*ASSIGNMENT*
The expected output is every entry, copied exactly.

*PROVIDED ENTRIES*
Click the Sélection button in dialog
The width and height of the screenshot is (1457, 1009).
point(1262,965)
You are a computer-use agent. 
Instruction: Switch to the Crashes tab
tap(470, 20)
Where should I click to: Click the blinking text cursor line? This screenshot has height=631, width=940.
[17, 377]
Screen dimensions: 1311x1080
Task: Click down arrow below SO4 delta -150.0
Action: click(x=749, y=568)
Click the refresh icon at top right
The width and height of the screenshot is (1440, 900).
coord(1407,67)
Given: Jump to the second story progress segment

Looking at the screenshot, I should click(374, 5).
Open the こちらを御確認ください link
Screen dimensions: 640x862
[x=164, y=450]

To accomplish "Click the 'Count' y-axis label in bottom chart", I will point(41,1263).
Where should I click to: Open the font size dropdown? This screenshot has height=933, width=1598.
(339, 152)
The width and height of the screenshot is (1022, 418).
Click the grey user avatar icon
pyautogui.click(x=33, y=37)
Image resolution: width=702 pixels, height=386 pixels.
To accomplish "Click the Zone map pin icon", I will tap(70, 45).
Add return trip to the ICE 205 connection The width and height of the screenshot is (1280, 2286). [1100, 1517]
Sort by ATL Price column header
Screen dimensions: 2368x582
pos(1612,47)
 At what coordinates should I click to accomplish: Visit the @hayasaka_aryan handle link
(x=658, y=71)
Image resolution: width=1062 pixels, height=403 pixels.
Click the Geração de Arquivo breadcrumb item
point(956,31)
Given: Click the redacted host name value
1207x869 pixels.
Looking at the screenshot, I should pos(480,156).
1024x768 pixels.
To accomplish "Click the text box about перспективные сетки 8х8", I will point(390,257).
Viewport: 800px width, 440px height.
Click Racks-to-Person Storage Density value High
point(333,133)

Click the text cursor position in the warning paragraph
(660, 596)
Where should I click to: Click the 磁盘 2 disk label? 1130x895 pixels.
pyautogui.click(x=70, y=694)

*EXERCISE RESPONSE*
Click the Sélection button in dialog
The width and height of the screenshot is (1457, 1009).
point(1262,965)
You are a computer-use agent. 
Instruction: Switch to the Crashes tab
tap(470, 20)
Where should I click to: Click the blinking text cursor line? This screenshot has height=631, width=940.
[17, 377]
Screen dimensions: 1311x1080
Task: Click down arrow below SO4 delta -150.0
Action: click(x=749, y=568)
Click the refresh icon at top right
The width and height of the screenshot is (1440, 900).
coord(1407,67)
Given: Jump to the second story progress segment

Looking at the screenshot, I should click(374, 5).
Open the こちらを御確認ください link
Screen dimensions: 640x862
[x=164, y=450]

To accomplish "Click the 'Count' y-axis label in bottom chart", I will point(41,1263).
Where should I click to: Open the font size dropdown? This screenshot has height=933, width=1598.
(339, 152)
The width and height of the screenshot is (1022, 418).
Click the grey user avatar icon
pyautogui.click(x=33, y=37)
Image resolution: width=702 pixels, height=386 pixels.
To accomplish "Click the Zone map pin icon", I will tap(70, 45).
Add return trip to the ICE 205 connection The width and height of the screenshot is (1280, 2286). [1100, 1517]
Sort by ATL Price column header
Screen dimensions: 2368x582
pos(1612,47)
 At what coordinates should I click to accomplish: Visit the @hayasaka_aryan handle link
(x=658, y=71)
Image resolution: width=1062 pixels, height=403 pixels.
Click the Geração de Arquivo breadcrumb item
point(956,31)
Given: Click the redacted host name value
1207x869 pixels.
Looking at the screenshot, I should pos(480,156).
1024x768 pixels.
To accomplish "Click the text box about перспективные сетки 8х8", I will point(390,257).
Viewport: 800px width, 440px height.
Click Racks-to-Person Storage Density value High
point(333,133)

Click the text cursor position in the warning paragraph
(660, 596)
Where should I click to: Click the 磁盘 2 disk label? 1130x895 pixels.
pyautogui.click(x=70, y=694)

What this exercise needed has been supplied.